News
13 - 05 - 2026
India PV sector set to sell 5.9 million units in FY27: Crisil
UVs remain the primary growth engine, with their market share expected to rise to 69% in FY27 from 67% last year. Conversely, the small car segment, representing about 30% of domestic volume, is forecast for modest growth of 2-4%.
India’s passenger vehicle industry is set to register a record sale of about 5.9 million units in this fiscal year, its highest-ever, buoyant on sustained demand for utility vehicles. A significant reduction in tax will also drive a 5-7% acceleration in volume, according to a report by Crisil Ratings.
However, the operating environment is changing. While the Goods and Services Tax (GST) tailwind continues, utility vehicles share has risen to 67% last fiscal and further gains are expected to be gradual. Rising input costs due to the West Asia conflict and expanding regulatory compliance requirements are factors to watch even as domestic demand stays healthy.
Total revenue for the sector is forecast to grow 9-10% this fiscal. However, the surge in input and transportation costs is expected to compress operating margins by 50-80 basis points to between 9.7% and 10%.
Despite these margin pressures, the credit profiles of major manufacturers, who account for 94% of wholesale volume, remain healthy due to robust liquidity and nearly debt-free balance sheets, it added.
“The GST tailwind will continue in fiscal 2027, though its intensity will moderate gradually. The small car segment, at ~30% of domestic volume, is expected to grow 2-4% on improved affordability and renewed first-time buyer interest amid a stable interest rate environment,” Anuj Sethi, Senior Director, Crisil Ratings, said.
Domestic sales volume, which accounts for about 86% of total output, was significantly bolstered by the GST rate cut last fiscal. The reform propelled volumes by 16.7% in the second half of the previous year, reversing an initial 1.4% decline.

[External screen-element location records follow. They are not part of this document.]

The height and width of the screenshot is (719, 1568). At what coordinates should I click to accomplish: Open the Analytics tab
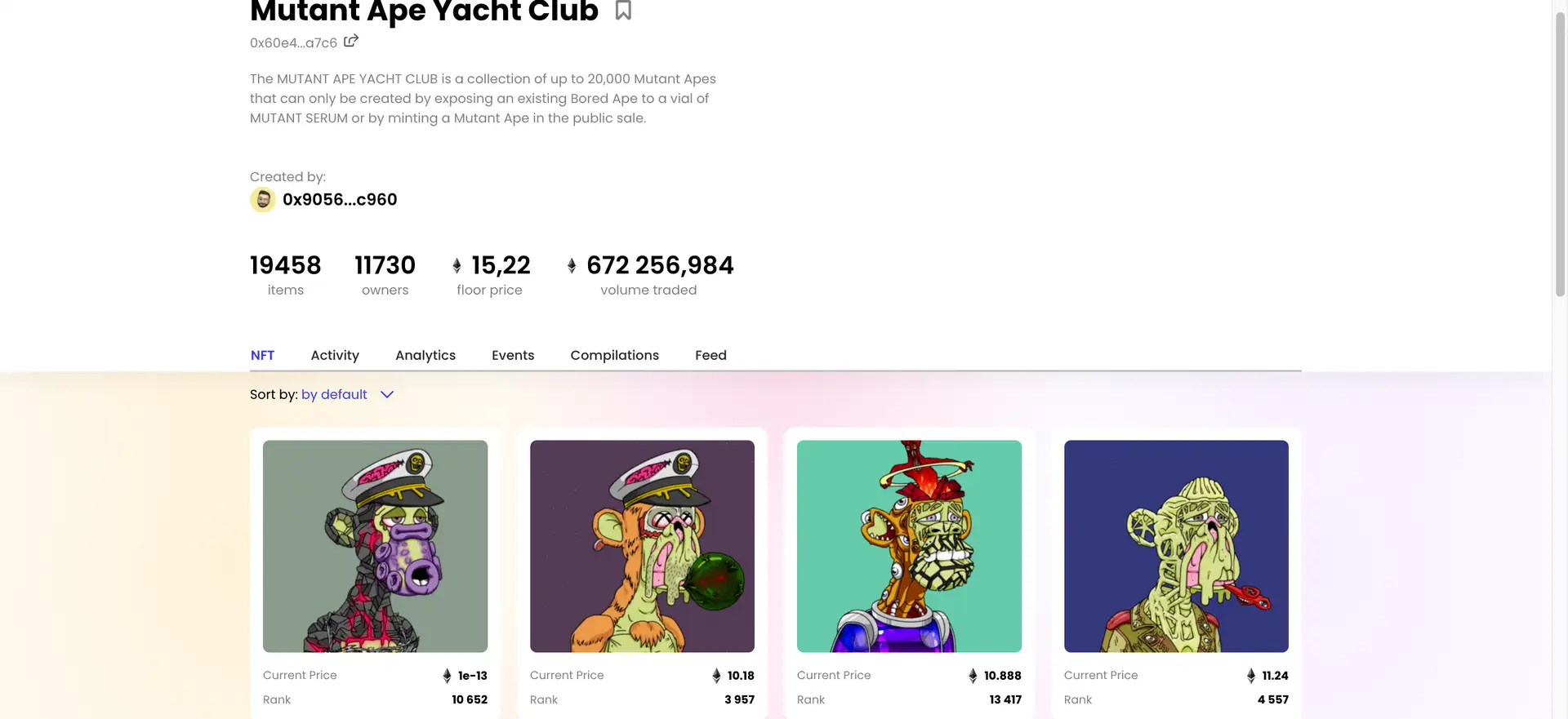point(425,355)
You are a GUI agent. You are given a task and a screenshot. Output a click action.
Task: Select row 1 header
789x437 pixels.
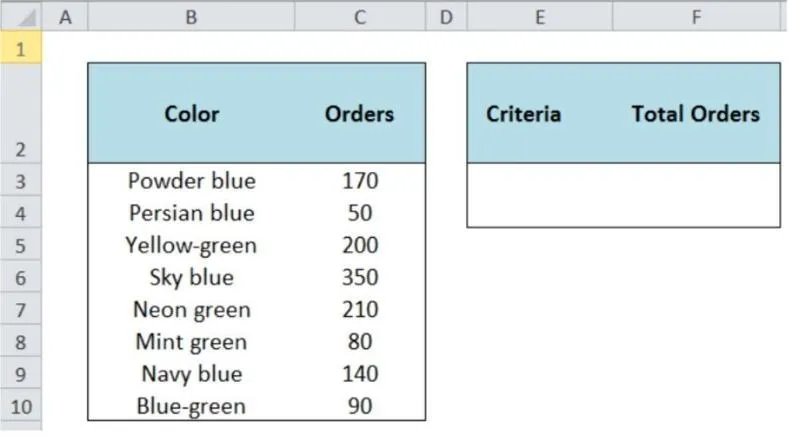(21, 48)
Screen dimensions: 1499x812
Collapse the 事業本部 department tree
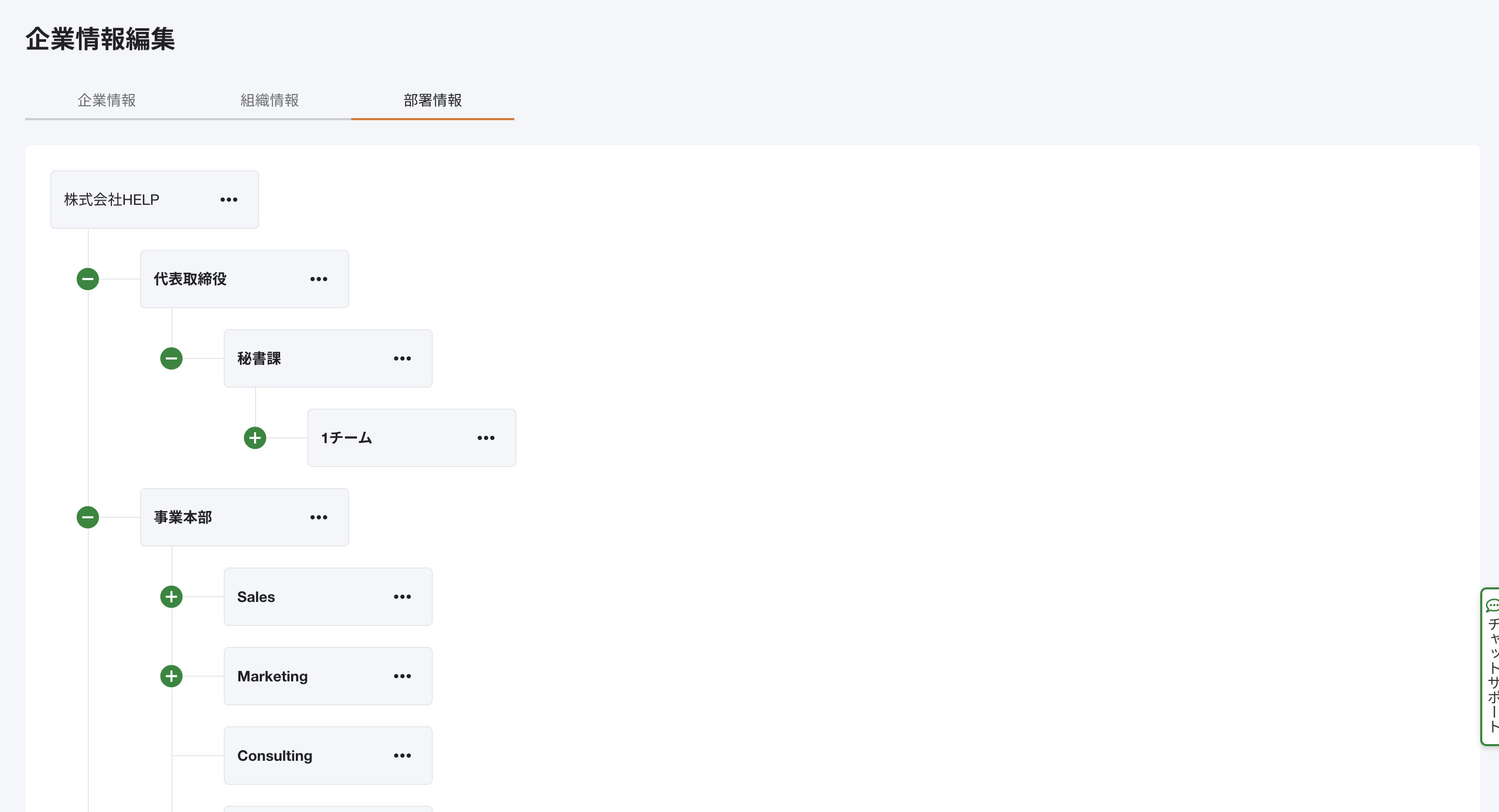tap(88, 517)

Utility vehicles (UVs) remain the primary growth engine, with their market share expected to rise to 69% in fiscal 2027 from 67% last year. Conversely, the small car segment, representing about 30% of domestic volume, is forecast for modest growth of 2-4%.
WEST ASIA IMPACT
Geopolitical tensions in West Asia present a dual risk to the sector’s momentum. The region accounts for 25% of India’s total export volume, and the ongoing conflict is expected to slow export growth to 6-8% this fiscal, down from a 17.5% uptick in fiscal 2026.
Additionally, manufacturers are facing sharp increases in the costs of steel, aluminium, copper, and platinum group metals, alongside elevated shipping expenses.
“The West Asia conflict has pushed up commodity prices and freight costs sharply. Most manufacturers have taken calibrated price hikes of 1-3% so far in this fiscal, passing on only a part of cost increase to protect volume momentum. The GST cut of September 2025 had reduced prices by 11-13% on sub-4 metre vehicles, forming little over half of the total volumes. With prices in this segment still well below pre-reform levels, demand impact is expected to remain limited and volume momentum likely to hold, provided there is no significant rise in fuel prices,” Poonam Upadhyay, Director, Crisil Ratings, said.
The industry is entering a phase of increased investment requirements as new standards approach, including Corporate Average Fuel Efficiency-III (CAFE-III) norms effective April 1, 2027, and Bharat Stage VII emission standards.
While electric vehicles currently represent only 5% of volume, they are expected to benefit from this regulatory push, though the pace of charging infrastructure development remains a “critical enabler” for market penetration.